### TEXTO APRESENTADO
:::::

A ratificação de recurso após o julgamento do embargo de declaração

16/06/2018 às 17:47
Leia nesta página:

Uma análise crítica à jurisprudência defensiva do Superior Tribunal de Justiça, positivados com a edição das sumulas 418 e 579.

 1. Sumula 418 do STJ

Contra qualquer decisão é possível oposição de embargos de declaração, não raro ocorrer então interposição de dois tipos diferentes de recursos contra a mesma decisão, embargos por um lado e apelação, recurso especial ou recurso extraordinário de outro.

Nesses casos, o Superior Tribunal de Justiça utilizando de sua competência para dinamizar questões controversas reiteradas naquela corte, em 2010, incorporou a polêmica súmula 418, que dispõe: “É inadmissível o recurso especial interposto antes da publicação do acórdão dos embargos de declaração, sem posterior ratificação”.

Deste modo, a corte considera extemporânea, não passível de conhecimento, um recurso interposto antes da publicação do acordão de embargos, se este não for ratificado, ou seja, é nada mais que uma necessidade de reafirmar que ainda deseja manter o recurso já protocolizado, com o mesmo conteúdo.

:::::

### DADOS FORNECIDOS
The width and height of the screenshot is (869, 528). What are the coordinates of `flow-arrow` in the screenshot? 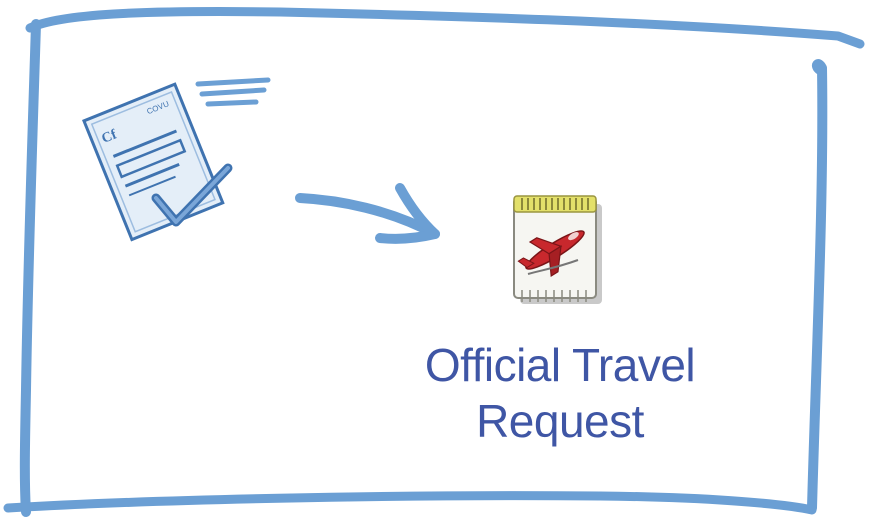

:::::

### OBJETIVO DA TAREFA
No texto sobre a súmula 418 do STJ, traduza para o inglês a frase “É inadmissível o recurso especial interposto antes da publicação do acórdão dos embargos de declaração, sem posterior ratificação”.

### SUA SOLUÇÃO
A special appeal filed before the publication of the appellate judgment on the motion for clarification is inadmissible without subsequent ratification.